Fig. 1.

Proteomic findings are validated by Western blot. The specimens included four normal brain tissues (NB1–NB4); tissues from oligodendroglioma grade II (OII1, OII2) and grade III (OIII1, OIII2), astrocytoma grade II (AII1, AII2) and grade III (AIII1, AIII2), and glioblastoma multiforme (GBM; GB1–GB4); and tissues from a microdissected normal region (GB3n) and tumor (GB3t), both from the same GBM patient. (A) SMC5, BS69, and prothymosin are absent in normal brain tissue and are expressed at varied levels in gliomas. (B) Wolf-Hirschhorn syndrome candidate 1 (WHSC1) isoform 4a protein expression is correlated with the malignancy of gliomas.
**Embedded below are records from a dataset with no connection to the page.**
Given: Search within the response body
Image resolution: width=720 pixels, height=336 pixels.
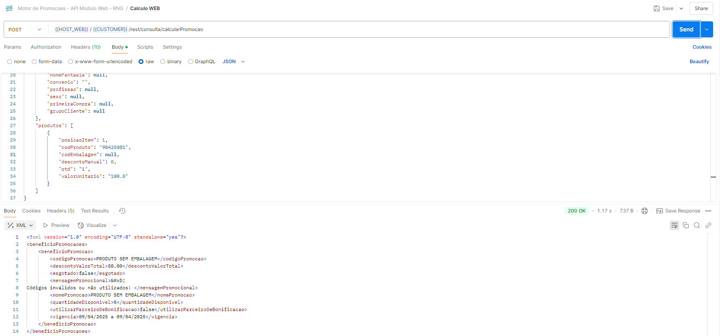Looking at the screenshot, I should 697,225.
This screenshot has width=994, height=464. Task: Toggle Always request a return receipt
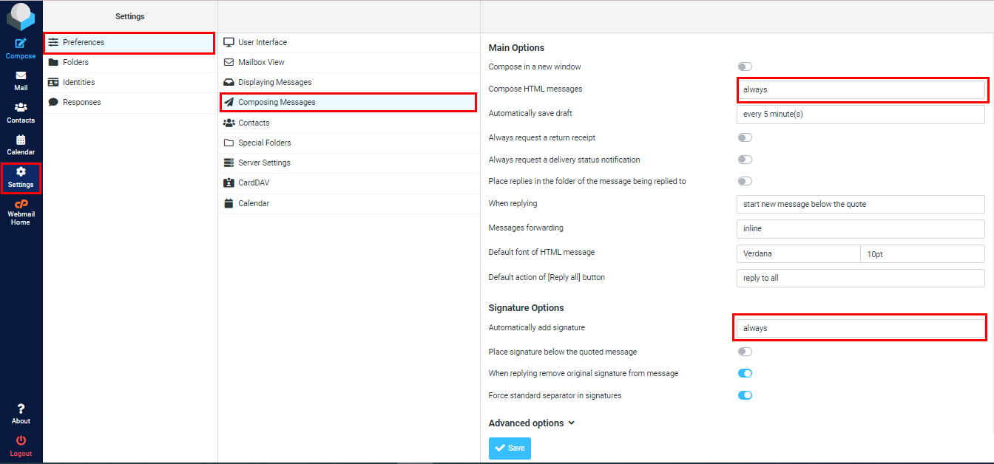pos(745,137)
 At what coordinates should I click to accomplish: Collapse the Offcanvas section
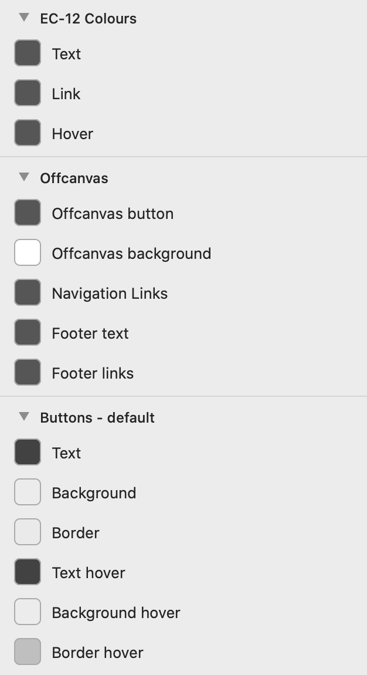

Polyclonal anti-WHSC1 antibody raised from goat recognized a single immunoblotting signal at 30 kDa from all brain tumor tissues (upper panel). The immunosignal was completely absent in normal brain and in normal brain tissue from the microdissected GBM. The blotting signal density was higher in GBMs than in grade III tumors and was higher in grade III than in grade II tumors. As a loading control, 42-kDa β-actin protein was detected from the same blotting membrane after stripping out WHSC1 4a immunosignals. The lower panel summarizes the densitometry results of the WHSC1 4a expression. (C) The WHSC1 4a protein expression was reconfirmed by Western blotting by using another polyclonal anti-WHSC1 antibody that was recently developed from rabbit. Both antibodies identified a consistent pattern of WHSC1 expression.